Politics

Commercial Real Estate Is in Trouble. Here’s What to Focus On.

When Jerome Powell, the chair of the Federal Reserve, appeared on “60 Minutes” this past weekend, he said he wasn’t super-worried about the risk of a banking crisis triggered by defaults on office buildings and downtown retail. While acknowledging that the future is uncertain, he said that “it appears to be a manageable problem” for the biggest banks. He said “we’re working” with some smaller and regional banks that have “concentrated exposures in these areas that are challenged.”

As usual when it comes to the Fed, one has to decide whether to be reassured by its reassurances or worried that the folks in charge aren’t worried enough. I wouldn’t say a crisis is imminent, but I do worry that Powell and company are underestimating the risks. I’ve made four charts that explain my thinking.

First, people who discovered the benefits of working from home during the Covid pandemic aren’t continuing to come back. The rebound in working from the office has pretty much stalled, as the following chart shows. It’s based on data collected by Kastle Systems’ optimistically named Back to Work Barometer.

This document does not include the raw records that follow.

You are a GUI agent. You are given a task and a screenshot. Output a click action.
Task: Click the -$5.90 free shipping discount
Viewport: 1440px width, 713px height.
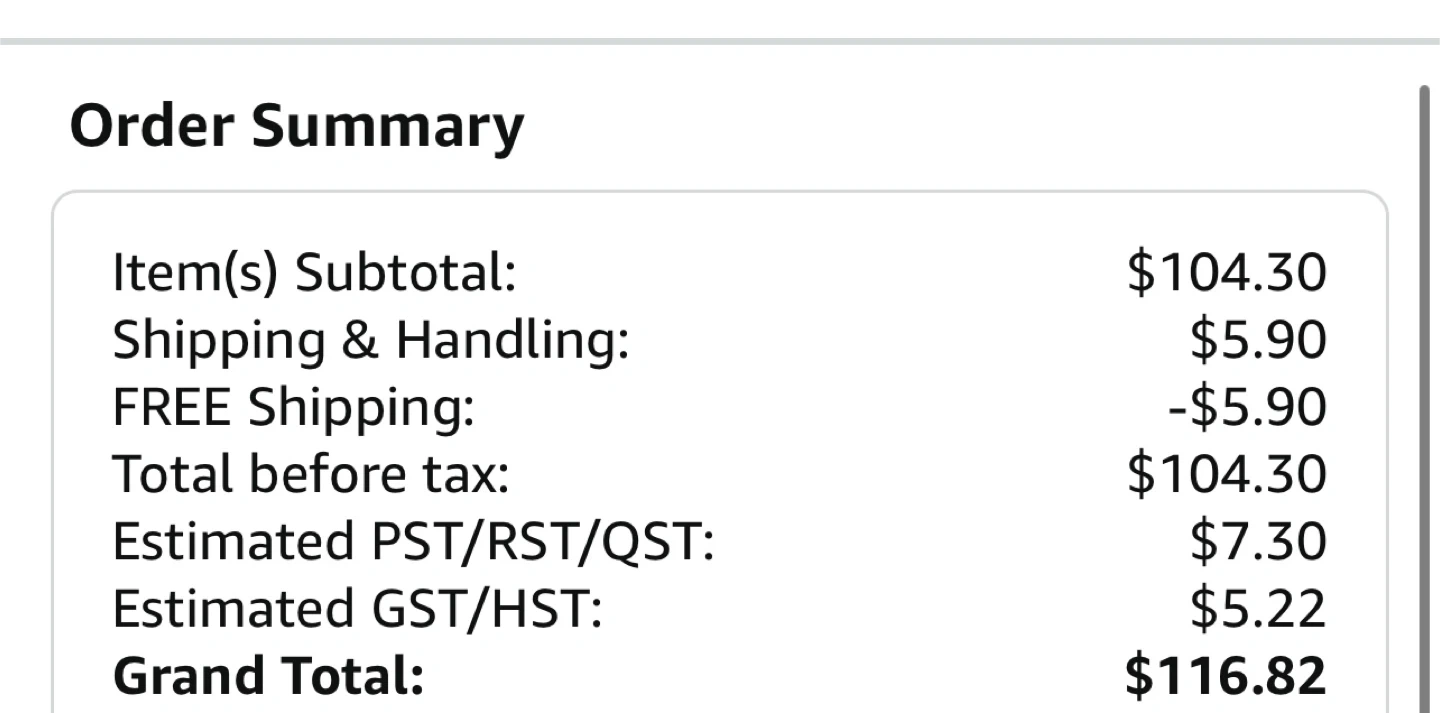pyautogui.click(x=1248, y=408)
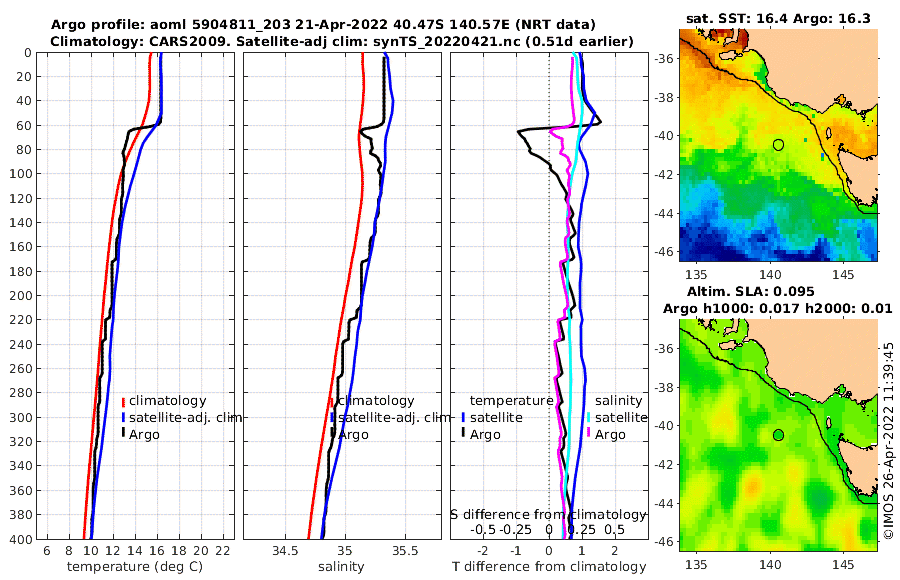900x580 pixels.
Task: Click magenta salinity Argo legend marker
Action: pos(589,434)
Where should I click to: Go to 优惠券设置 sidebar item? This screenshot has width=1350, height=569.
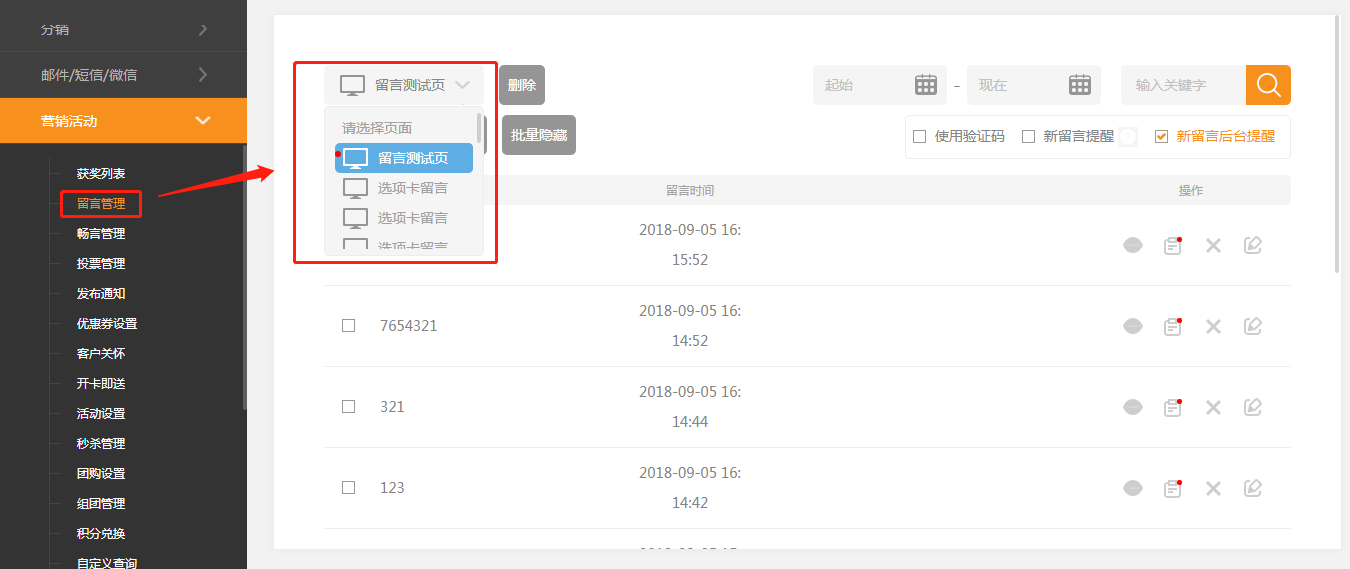click(x=107, y=324)
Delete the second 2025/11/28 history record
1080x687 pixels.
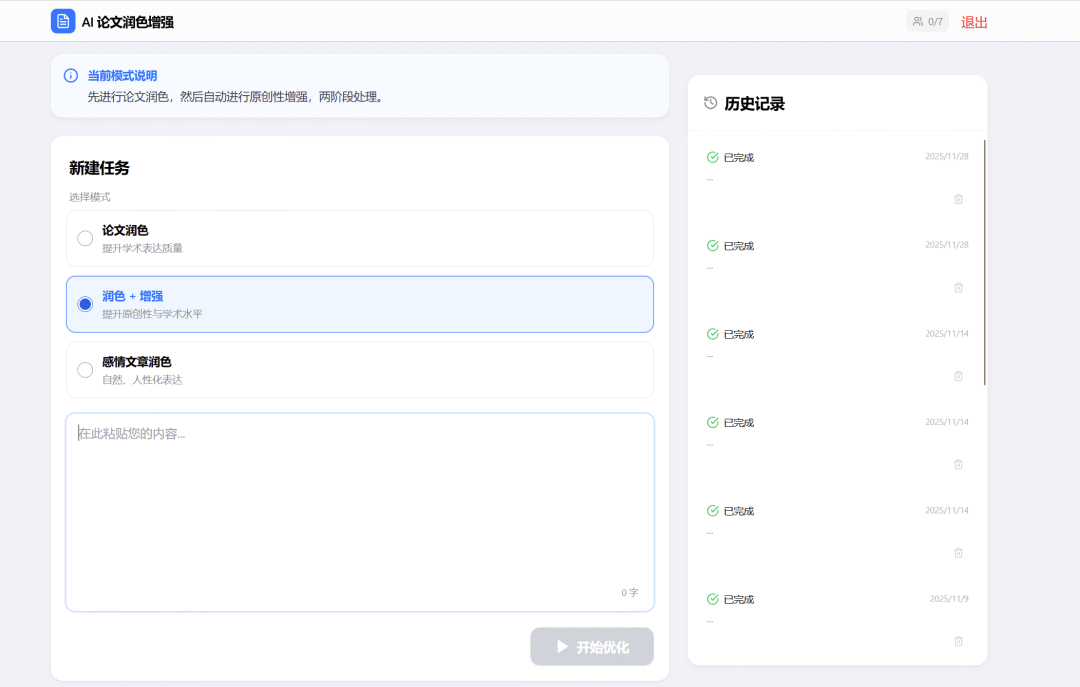click(x=958, y=287)
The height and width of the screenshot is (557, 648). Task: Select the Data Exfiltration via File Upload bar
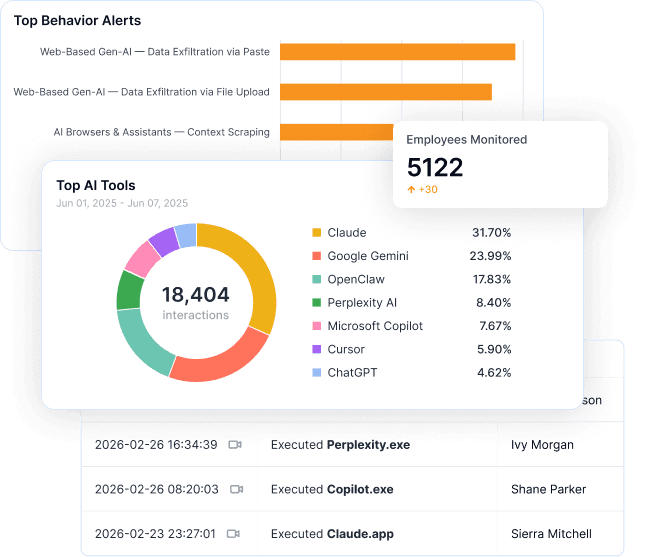[x=385, y=92]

The low occupancy rate is a ticking time bomb for owners of office buildings. When leases expire, tenants won’t want as much space as they have now. Vacancy rates will shoot up. We’re already seeing that happen. Last month Moody’s Analytics announced that the national office vacancy rate rose in the fourth quarter to 19.6 percent, breaking the record of 19.3 percent that was set in 1986 after a period of overbuilding and was then tied in 1991 during the savings and loan crisis.

The need for office space wouldn’t decline very much if everyone came in on the same days and people still needed their old desks. In reality, though, as the chart above shows, occupancy rates are fairly low even on the highest-occupancy days. Plus, some employers are using the days when people are together in the office for team activities that don’t require as much space, Ryan Luby, an associate partner at McKinsey & Company, told me. He coauthored a report for the McKinsey Global Institute last year titled “Empty Spaces and Hybrid Places.”